Return each line in the entries below that contains the string "toolbar", copied unchanged. Case matters.

--------------------------------

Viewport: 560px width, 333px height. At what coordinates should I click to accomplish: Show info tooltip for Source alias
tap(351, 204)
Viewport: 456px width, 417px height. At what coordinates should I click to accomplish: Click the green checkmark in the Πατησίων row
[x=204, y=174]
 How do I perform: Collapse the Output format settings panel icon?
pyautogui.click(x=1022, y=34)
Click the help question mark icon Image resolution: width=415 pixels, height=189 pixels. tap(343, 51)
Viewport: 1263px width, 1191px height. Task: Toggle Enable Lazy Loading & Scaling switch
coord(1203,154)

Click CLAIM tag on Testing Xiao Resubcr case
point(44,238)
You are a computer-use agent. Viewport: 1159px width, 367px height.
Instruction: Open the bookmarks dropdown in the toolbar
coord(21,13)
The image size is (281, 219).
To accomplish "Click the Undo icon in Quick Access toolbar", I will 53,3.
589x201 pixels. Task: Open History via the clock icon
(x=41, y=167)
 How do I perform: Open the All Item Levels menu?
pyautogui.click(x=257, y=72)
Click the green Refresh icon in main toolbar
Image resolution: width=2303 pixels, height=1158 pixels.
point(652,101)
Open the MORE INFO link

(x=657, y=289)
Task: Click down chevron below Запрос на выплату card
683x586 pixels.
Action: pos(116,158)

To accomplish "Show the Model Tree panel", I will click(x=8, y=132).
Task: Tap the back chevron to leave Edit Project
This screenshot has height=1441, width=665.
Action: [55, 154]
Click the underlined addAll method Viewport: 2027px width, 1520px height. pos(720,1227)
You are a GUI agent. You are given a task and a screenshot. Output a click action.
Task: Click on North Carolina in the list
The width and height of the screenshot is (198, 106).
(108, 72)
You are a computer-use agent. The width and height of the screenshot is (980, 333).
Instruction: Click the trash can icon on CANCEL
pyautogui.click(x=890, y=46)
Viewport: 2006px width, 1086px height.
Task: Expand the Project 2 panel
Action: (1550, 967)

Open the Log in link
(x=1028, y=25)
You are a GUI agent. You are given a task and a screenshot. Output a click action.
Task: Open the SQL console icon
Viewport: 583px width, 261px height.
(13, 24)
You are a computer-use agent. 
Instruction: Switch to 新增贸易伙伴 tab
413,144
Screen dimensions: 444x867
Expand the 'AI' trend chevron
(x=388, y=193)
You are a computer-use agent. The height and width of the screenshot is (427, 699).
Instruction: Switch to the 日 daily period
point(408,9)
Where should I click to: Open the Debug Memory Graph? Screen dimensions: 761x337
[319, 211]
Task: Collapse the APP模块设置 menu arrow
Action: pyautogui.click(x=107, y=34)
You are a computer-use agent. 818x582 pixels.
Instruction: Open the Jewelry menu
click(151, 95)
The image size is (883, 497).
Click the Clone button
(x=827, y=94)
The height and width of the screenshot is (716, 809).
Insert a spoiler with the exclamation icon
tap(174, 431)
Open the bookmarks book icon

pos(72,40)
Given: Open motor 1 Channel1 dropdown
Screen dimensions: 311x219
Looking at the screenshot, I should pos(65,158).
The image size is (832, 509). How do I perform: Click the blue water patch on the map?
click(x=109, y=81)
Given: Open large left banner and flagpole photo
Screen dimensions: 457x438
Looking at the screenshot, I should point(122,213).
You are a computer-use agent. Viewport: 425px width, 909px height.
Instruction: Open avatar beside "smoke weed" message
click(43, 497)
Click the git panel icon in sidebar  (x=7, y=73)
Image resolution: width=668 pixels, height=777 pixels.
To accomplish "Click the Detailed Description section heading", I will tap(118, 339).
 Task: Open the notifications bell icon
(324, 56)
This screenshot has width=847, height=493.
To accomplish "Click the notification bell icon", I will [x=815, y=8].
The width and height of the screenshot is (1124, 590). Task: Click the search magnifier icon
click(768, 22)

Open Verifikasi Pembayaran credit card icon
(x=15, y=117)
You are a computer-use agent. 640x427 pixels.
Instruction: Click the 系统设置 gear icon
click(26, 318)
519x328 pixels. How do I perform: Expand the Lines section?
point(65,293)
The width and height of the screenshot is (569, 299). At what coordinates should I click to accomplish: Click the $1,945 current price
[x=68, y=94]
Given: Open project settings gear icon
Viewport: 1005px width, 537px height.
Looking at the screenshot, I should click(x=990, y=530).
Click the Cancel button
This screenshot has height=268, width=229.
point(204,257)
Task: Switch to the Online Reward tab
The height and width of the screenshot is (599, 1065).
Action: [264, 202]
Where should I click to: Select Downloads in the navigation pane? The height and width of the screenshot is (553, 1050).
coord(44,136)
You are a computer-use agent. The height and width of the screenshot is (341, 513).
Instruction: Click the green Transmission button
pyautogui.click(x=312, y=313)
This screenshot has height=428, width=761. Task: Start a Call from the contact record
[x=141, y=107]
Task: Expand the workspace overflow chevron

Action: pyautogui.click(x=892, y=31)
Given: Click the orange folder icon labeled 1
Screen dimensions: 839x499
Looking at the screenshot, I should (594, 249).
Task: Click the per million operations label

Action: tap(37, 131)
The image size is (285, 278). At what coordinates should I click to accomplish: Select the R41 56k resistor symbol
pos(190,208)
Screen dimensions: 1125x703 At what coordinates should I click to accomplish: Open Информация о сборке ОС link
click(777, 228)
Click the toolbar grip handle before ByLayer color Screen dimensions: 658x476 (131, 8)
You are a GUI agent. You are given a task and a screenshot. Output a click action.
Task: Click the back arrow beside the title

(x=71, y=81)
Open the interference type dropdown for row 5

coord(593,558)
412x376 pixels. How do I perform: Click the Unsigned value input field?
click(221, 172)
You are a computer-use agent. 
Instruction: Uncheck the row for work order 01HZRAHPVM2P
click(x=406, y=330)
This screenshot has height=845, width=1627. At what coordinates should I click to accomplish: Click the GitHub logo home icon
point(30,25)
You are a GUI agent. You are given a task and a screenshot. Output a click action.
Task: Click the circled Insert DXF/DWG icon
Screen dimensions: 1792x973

--------------------------------

> FULL ANSWER
Instruction: Open the bookmarks dropdown in the toolbar
To accomplish "Click the Undo icon in Quick Access toolbar", I will 53,3.
Click the green Refresh icon in main toolbar
Click the toolbar grip handle before ByLayer color Screen dimensions: 658x476 (131, 8)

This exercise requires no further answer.